In October 1962 I was barely 8 years old and in Mrs. White’s 3rd-grade class at Birmingham’s Charles A. Brown Elementary School. Until this fateful moment, I had basked in the security that grown-ups knew best and would make sure nothing bad would ever happen to me.
But then…Soviet Premier Nakita Khrushchev planted nuclear missiles on an island a few miles from Florida and aimed them at Birmingham, at my school, AT ME!
Mrs. White told us there was nothing to worry about, fidgeting her fingers and pressing them down her skirt as she spoke. We were led to the lunchroom to watch a film showing us how, by climbing under our desks, squatting with hand-covered head between our knees, we could easily survive a one megaton nuclear strike. (Why hadn’t the innocent people in Hiroshima and Nagasaki been told of this trick?)
We came back to the room and practiced what Mrs. White called “our drill,” each with our own desk—all very serious until Ted Flynn farted during his squat.
We learned that President Kennedy was saying every day, “Nakita Khrushchev, now you quit aiming these missiles at these children!” But the Soviet Premier would not listen. He was a bad man.
So a new drill was installed. This time we wouldn’t squat under our desks. We would go home! That morning Mrs. White called us one by one to the front and pinned to our garments a square piece of paper on which was written “10:00 a.m.”

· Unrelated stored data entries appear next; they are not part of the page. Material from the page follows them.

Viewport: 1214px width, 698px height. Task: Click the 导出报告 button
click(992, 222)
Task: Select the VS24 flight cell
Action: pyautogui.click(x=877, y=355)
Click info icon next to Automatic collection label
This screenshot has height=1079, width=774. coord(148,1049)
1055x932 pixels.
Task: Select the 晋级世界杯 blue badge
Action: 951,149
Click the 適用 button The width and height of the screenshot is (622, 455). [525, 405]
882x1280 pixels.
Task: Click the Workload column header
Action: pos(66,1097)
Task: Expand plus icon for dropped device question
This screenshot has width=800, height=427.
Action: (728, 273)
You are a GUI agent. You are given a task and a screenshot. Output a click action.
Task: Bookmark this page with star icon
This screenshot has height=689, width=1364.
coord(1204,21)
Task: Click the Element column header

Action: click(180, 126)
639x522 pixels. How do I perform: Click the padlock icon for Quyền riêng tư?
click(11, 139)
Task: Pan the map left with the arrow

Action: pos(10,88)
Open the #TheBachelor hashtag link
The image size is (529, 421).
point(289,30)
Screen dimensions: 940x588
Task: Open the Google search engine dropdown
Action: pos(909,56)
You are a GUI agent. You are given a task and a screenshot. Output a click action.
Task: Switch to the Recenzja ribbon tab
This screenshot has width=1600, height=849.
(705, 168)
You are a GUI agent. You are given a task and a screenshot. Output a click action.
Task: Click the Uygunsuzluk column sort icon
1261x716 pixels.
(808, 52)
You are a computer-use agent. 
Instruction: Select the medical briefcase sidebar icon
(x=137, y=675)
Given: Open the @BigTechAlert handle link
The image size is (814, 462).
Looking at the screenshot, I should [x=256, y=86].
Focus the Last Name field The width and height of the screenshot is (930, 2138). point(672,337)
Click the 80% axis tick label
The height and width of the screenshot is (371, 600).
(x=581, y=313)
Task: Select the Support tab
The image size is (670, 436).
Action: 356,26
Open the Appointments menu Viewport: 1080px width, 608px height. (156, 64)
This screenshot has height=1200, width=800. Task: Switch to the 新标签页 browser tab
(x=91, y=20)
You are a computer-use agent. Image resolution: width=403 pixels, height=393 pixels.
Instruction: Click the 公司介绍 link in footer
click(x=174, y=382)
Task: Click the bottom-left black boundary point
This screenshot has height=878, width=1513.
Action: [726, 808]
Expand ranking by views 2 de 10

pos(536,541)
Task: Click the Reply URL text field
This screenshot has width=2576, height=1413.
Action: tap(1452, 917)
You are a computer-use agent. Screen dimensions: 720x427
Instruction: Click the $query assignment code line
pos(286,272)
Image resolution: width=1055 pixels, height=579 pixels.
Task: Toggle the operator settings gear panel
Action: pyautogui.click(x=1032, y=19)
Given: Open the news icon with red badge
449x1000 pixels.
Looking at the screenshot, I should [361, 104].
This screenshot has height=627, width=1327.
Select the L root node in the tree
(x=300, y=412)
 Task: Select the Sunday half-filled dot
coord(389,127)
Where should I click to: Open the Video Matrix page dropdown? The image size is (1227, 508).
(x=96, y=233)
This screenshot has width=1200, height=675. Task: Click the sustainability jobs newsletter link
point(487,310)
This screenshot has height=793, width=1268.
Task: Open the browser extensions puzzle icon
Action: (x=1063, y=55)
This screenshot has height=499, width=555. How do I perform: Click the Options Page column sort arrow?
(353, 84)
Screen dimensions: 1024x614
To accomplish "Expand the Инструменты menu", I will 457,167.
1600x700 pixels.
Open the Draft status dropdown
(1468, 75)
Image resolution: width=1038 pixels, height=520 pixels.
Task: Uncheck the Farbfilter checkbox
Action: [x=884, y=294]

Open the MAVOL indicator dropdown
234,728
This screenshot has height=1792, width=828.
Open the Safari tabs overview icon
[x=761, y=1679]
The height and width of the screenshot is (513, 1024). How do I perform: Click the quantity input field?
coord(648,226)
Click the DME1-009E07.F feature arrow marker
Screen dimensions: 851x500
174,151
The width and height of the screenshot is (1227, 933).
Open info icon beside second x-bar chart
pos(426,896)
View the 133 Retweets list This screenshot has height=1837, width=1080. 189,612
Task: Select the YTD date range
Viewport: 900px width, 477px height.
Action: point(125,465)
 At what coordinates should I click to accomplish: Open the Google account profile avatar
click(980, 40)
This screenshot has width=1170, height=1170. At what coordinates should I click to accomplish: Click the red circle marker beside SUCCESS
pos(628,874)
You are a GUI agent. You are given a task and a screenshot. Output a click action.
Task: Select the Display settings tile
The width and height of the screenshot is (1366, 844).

Precisely at 10:00 an air-raid siren began its low moan and rose to piercing pitch. Students had been instructed to walk calmly home. Really? We—boys, especially—lived on a steady diet of World War 2 movies in which such a siren signaled exploding buildings, rivers of blood, dying gasps.
We ran, screaming like banshees. Pants and panties were pooped and peed in.
Miraculously I found my 1st-grade sister, grabbed her hand, and yanked her alongside me. We made for home like a pair of Olympic sprinters.
My mom scooped us into her arms, then wrote on each of our paper squares, “10:14 a.m.” We’d done a mile in 14 minutes—not bad for an 8-year-old and a six-year-old.
A few days later, Mr. Kennedy finally persuaded Mr. Khrushchev to quit trying to kill me. An few years later, I figured out that the “Go home” drill was designed to determine which of us would be sent home to die, and which would stay with Mrs. White to die.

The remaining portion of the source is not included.